Anthony S. Poore, President/CEO, New Hampshire Center for Justice & Equity, has worked in support of transformative systems change and equitable and sustainable communities for more than 33 years as a community organizer and economic development practitioner, academic, workforce housing and public health advocate, policy analyst, researcher and executive. Prior to the launch of the NH Center for Justice & Equity in 2022, Anthony managed AP Consulting Group, working with traditional and non-traditional financial institutions and community-based organizations helping support public-private community economic development projects. From 2018 to 2021, Poore served as the Executive Director of New Hampshire Humanities, an affiliated organization of the National Endowment for the Humanities.

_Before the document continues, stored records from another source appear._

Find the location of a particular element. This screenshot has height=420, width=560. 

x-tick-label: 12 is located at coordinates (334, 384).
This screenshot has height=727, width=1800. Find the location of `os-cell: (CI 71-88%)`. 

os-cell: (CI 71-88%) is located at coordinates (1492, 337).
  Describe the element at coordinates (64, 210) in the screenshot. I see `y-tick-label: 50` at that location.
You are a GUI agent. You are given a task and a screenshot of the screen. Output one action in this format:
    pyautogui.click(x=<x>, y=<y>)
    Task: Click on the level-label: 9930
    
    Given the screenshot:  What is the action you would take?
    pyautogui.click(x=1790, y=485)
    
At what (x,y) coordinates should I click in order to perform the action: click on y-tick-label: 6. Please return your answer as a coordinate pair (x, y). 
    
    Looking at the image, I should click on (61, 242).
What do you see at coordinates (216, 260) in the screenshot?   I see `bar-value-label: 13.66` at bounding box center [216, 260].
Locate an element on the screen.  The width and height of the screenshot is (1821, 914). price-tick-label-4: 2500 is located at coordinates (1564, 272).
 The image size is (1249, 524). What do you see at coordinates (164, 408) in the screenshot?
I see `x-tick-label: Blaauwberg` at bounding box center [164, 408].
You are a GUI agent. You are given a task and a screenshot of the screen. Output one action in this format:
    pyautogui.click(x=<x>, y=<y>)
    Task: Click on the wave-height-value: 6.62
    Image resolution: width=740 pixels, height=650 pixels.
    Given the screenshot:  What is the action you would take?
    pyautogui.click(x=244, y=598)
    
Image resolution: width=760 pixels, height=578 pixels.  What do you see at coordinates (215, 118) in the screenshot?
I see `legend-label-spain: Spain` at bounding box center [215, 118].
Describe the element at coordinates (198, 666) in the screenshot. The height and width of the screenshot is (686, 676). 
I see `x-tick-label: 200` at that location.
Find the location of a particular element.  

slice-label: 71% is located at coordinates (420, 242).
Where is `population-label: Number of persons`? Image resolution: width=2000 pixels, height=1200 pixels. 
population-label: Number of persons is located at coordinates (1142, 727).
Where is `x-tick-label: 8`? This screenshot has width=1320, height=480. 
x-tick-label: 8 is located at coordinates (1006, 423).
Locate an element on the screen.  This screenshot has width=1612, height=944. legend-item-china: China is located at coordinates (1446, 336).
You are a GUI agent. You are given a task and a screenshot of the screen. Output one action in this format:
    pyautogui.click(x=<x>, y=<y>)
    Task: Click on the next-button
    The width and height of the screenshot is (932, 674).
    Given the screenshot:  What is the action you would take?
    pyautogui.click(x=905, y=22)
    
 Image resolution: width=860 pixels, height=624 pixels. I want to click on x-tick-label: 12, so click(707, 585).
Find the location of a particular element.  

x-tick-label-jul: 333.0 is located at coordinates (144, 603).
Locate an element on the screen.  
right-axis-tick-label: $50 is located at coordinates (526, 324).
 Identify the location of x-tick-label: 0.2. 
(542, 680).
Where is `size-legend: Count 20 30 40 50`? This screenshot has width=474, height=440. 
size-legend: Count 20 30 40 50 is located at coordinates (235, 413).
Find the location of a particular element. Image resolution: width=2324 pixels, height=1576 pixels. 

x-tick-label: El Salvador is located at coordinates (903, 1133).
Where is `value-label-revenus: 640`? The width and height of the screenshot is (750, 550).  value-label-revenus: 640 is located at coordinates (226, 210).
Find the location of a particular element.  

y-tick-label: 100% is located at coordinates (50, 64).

From 2010 – 2018, Poore worked with the Federal Reserve Bank of Boston, in a variety of leadership roles, directing research and policy initiatives of the Boston Fed’s Regional and Community Outreach Department. Prior to that, Poore served as the Assistant Dean for Southern New Hampshire University’s School of Economic Development. He currently serves on the Board of Directors for the New Hampshire Housing Finance Authority, and Walden Mutual Bank.

photo of Kurt Yuengling

Kurt Yuengling, Community Engagement Specialist, New Hampshire Department of Environmental Services, started with the New Hampshire Department of Environmental Services’ (NHDES) Environmental Health Program in November 2023 in a new Community Engagement position. He works with the NHDES Technical Services team working on climate action planning under the EPA Climate Pollution Reduction Grants (CPRG) program.  Prior, Kurt taught earth and environmental sciences at community colleges in Michigan and Arizona, worked as a geologist in Alaska and New Hampshire, and worked in wetlands and stormwater compliance programs at the NHDES and the State of Maine’s Department of Environmental Protection. He received his bachelor’s and master’s degrees in geological sciences from the State University of NY at Geneseo and the University of Alaska Fairbanks.